Home again, home again…

Well, I’m back from MacWorld San Francisco, finally, after spending the entire day from 9AM until midnight at the airport or in the air.

While feorlen and I were in SF, we had the unique pleasure of meeting altenra, who is an all-around cool chick.

I say “unique pleasure” because the first day I met her, she broke me, and sent me back to my hotel room damaged goods. Undaunted, I spent a second day with her, and she took me to a bathhouse, made me dirty, led me into a dark place, and covered me with chicken feathers.

And it isn’t what you think.

First day, she offered to take me on a walking tour of the city. Her: “How much walking can you do?” Me: “As much as you can. Do your worst!”

Fifteen miles later, she was still skipping and bouncing while I was limping along behind her. I finally hobbled back to the hotel, and spent the rest of the week limping around the convention.

The second day I spent with her, she took me to Sutro Baths, the ruins of an old nineteenth-century bathhouse on Ocean Beach:

You can’t tell from the picture, but rain and constant salt spray have turned the ground into a sea of slippery mud. Behind me as I took this image was a cave, which we went into, stopping along the way just long enough to get COVERED in mud.

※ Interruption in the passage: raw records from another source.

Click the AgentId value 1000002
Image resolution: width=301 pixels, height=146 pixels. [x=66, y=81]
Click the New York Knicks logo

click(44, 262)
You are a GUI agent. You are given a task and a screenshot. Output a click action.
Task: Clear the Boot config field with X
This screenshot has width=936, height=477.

“But the chicken feathers!” I hear you say. “Tell us of the chicken feathers!”

Ah, yes, the chicken feathers.

When nightfall comes in San Francisco, the temperature drops very, very fast. feorlen and I didn’t really realize that. We went to meet altenra on a sunny afternoon. Feorlen didn’t spend the whole day with us, but as night was falling, we were still out exploring, and it got suddenly very cold.

“The chicken feathers! The chicken feathers!”

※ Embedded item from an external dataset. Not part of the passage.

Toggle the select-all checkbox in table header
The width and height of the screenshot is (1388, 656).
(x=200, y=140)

I’m getting to the chicken feathers. She let me wear her down jacket. It sheds. I was wearing a black sweater underneath. Hence: Chicken feathers.

Ah, yes, one more point of interest:

Above Sutro baths is a museum of old penny-arcade machines. And video games, mostly dating back to the Golden Age of the Video Game (about 1980-1984). They had a Star Wars video game–an old vector game made by Atari.

I LOVED this game as a kid. in 1983, I could play for hours on one quarter; my high score was just over two million, nine hundred thousand points.

They had one! They had one at the museum!

First time I have played since 1984, and on altenra‘s quarter. Score: 300,000 points.